Gempa Rabu (11/04/2012) lalu tidak saja menge­jutkan warga Sumatera Barat, tapi hampir seluruh masyarakat di Pulau Sumatera. Pada hari itu, ter­jadi dua kali gempa sangat besar magnitudonya, yak­ni pukul 15.38 WIB berkekuatan 8,5 SR dan pada 17.43 WIB 8,1 SR. Perlu diketahui bahwa gempa di atas 8,0 SR adalah gempa tergolong sangat dahsyat/raksasa.

Pada waktu itu, bahkan sampai sekarang mungkin masih banyak orang menganggap kedua gempa besar ini adalah gempa Simeulue, yang diasosiasikan dengan pusat gempa dahsyat 9,2 SR di Aceh/Simeulue diikuti tsunami 26 Desember 2004 lalu.

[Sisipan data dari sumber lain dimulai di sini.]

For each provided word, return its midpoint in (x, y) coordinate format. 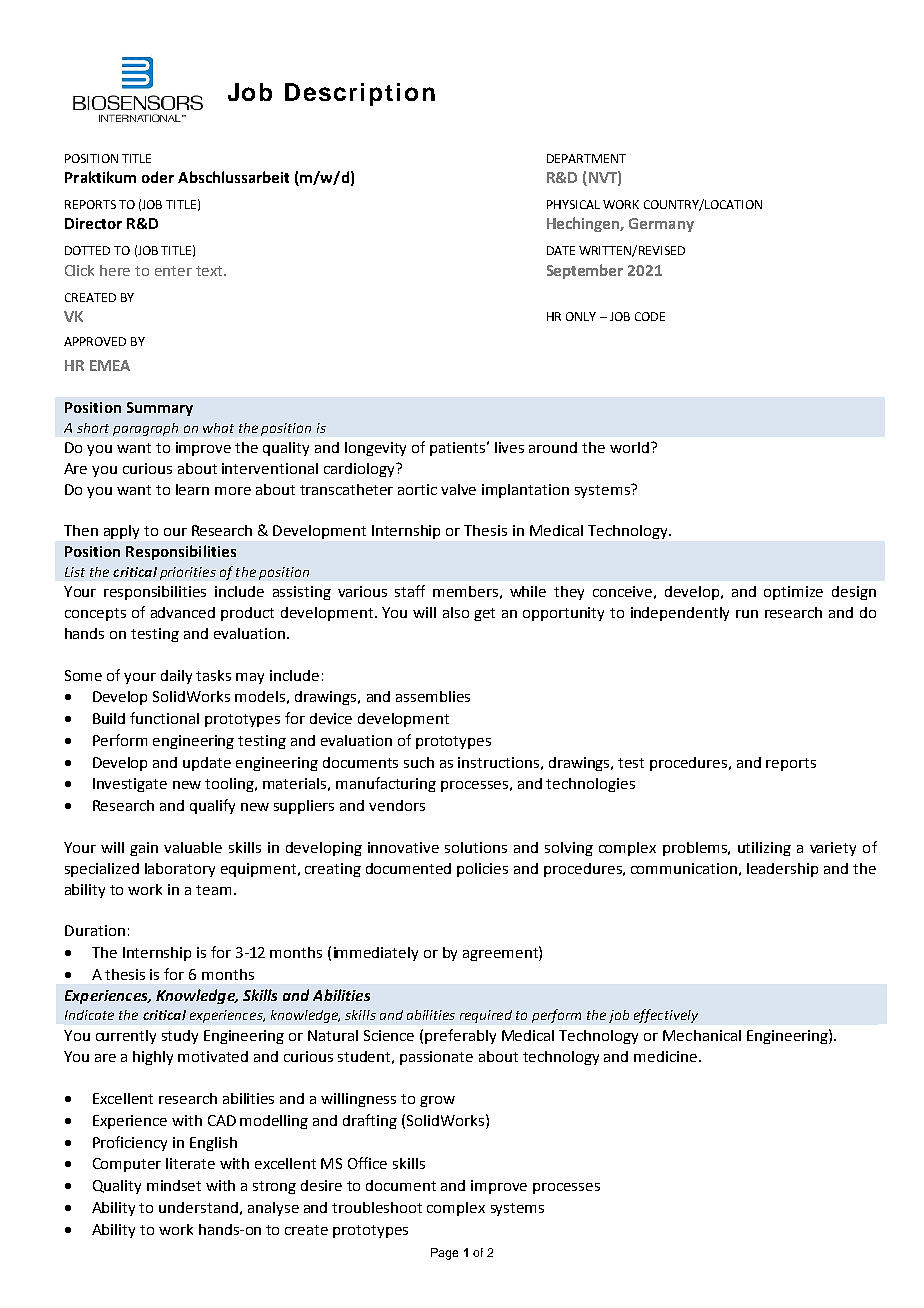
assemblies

Sebetulnya, kedua gempa ini cukup jauh dari Pulau Simeulue. Gempa pertama berjarak ±700 km sebelah barat pulau ini, sedangkan gempa kedua sedikit lebih jauh lagi dari Simeulue, ±750 km ke barat daya. Yang kedua ini lebih tepatnya berada di sebelah barat Pulau Nias.

Kedua episentrum gempa ini berjarak kurang lebih 900 km dari Padang.
Kedua gempa tadi pun be­ra­da dalam satu lempeng, yakni lempeng Indo-Australia. Jadi, bukan di atas lempeng yang bersubduksi (ber­tum­bukan/menunjam) yang dipa­hami se­bagian (banyak) orang. Na­mun karena lokasi ber­deka­tan dengan epi­sentrum gempa adalah Pulau Simeulue, orang menye­butnya gempa Simeulue. Karena itu, walau episentrum gempa berada di Samudera Hindia yang bukan lagi wilayah Indonesia, dalam tulisan ini kita pun me­nye­butnya gempa Simeulue (Aceh) saja.

Gempa yang terjadi bulan lalu itu sebenarnya gempa in­traplate, di mana me­kanis­menya adalah per­gerakan strike-slip fault yang terdapat di lempeng Indo-Australia sebelah barat Pulau Simeulue dan Nias. Karena itu, meski episentrum berada di dasar laut, kedalaman pusat gempa sangat dangkal, yakni 10 km di bawah permukaan laut dan kekuatan gempa juga (sangat) besar. Namun, tidak terjadi tsunami. Sebab, ada satu sya­rat yang tidak terpenuhi untuk terjadinya tsunami, yakni tidak ada pergerakan batuan di da­sar laut secara vertikal. Per­gerakan atau deformasi batuan sec­ara vertikal yang bisa me­nimbulkan tsunami biasanya terjadi di daerah megathrust.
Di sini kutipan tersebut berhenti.